Stored data:

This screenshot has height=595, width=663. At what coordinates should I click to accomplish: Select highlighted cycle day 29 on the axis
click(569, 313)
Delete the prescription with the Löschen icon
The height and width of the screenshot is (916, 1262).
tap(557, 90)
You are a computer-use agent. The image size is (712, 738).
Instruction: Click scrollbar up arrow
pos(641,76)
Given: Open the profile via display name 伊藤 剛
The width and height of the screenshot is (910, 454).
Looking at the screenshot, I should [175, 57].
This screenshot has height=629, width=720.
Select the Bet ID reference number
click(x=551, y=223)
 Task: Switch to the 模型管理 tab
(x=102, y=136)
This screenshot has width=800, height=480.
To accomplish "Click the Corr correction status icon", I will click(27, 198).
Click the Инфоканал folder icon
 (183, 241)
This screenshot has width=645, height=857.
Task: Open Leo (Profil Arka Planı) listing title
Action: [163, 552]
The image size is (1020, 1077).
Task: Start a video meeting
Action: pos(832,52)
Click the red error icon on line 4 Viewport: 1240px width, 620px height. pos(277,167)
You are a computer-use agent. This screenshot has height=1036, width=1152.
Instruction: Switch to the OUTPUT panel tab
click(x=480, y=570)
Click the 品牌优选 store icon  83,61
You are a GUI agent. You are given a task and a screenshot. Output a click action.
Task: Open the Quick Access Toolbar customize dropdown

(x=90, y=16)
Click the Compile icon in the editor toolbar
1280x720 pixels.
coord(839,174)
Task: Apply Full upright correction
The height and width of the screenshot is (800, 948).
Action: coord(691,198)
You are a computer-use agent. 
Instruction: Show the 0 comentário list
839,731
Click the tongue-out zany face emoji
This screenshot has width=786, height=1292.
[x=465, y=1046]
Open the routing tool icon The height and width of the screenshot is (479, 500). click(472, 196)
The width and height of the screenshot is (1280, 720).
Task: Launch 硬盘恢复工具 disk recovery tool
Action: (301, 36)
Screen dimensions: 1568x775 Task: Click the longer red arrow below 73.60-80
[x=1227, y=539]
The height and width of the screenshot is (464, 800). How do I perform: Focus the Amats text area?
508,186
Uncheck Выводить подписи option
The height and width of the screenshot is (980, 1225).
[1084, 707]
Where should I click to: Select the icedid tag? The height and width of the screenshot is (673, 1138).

## [WORK REQUEST]
Retype each of the preceding records exactly as printed.

## [TASK RESULT]
This screenshot has height=595, width=663. At what coordinates should I click to accomplish: Select highlighted cycle day 29 on the axis
click(569, 313)
Delete the prescription with the Löschen icon
The height and width of the screenshot is (916, 1262).
tap(557, 90)
You are a computer-use agent. The image size is (712, 738).
Instruction: Click scrollbar up arrow
pos(641,76)
Given: Open the profile via display name 伊藤 剛
The width and height of the screenshot is (910, 454).
Looking at the screenshot, I should [175, 57].
This screenshot has height=629, width=720.
Select the Bet ID reference number
click(x=551, y=223)
 Task: Switch to the 模型管理 tab
(x=102, y=136)
This screenshot has width=800, height=480.
To accomplish "Click the Corr correction status icon", I will click(27, 198).
Click the Инфоканал folder icon
 (183, 241)
This screenshot has width=645, height=857.
Task: Open Leo (Profil Arka Planı) listing title
Action: [163, 552]
The image size is (1020, 1077).
Task: Start a video meeting
Action: pos(832,52)
Click the red error icon on line 4 Viewport: 1240px width, 620px height. pos(277,167)
You are a computer-use agent. This screenshot has height=1036, width=1152.
Instruction: Switch to the OUTPUT panel tab
click(x=480, y=570)
Click the 品牌优选 store icon  83,61
You are a GUI agent. You are given a task and a screenshot. Output a click action.
Task: Open the Quick Access Toolbar customize dropdown

(x=90, y=16)
Click the Compile icon in the editor toolbar
1280x720 pixels.
coord(839,174)
Task: Apply Full upright correction
The height and width of the screenshot is (800, 948).
Action: coord(691,198)
You are a computer-use agent. 
Instruction: Show the 0 comentário list
839,731
Click the tongue-out zany face emoji
This screenshot has width=786, height=1292.
[x=465, y=1046]
Open the routing tool icon The height and width of the screenshot is (479, 500). click(472, 196)
The width and height of the screenshot is (1280, 720).
Task: Launch 硬盘恢复工具 disk recovery tool
Action: (301, 36)
Screen dimensions: 1568x775 Task: Click the longer red arrow below 73.60-80
[x=1227, y=539]
The height and width of the screenshot is (464, 800). How do I perform: Focus the Amats text area?
508,186
Uncheck Выводить подписи option
The height and width of the screenshot is (980, 1225).
[1084, 707]
Where should I click to: Select the icedid tag? The height and width of the screenshot is (673, 1138).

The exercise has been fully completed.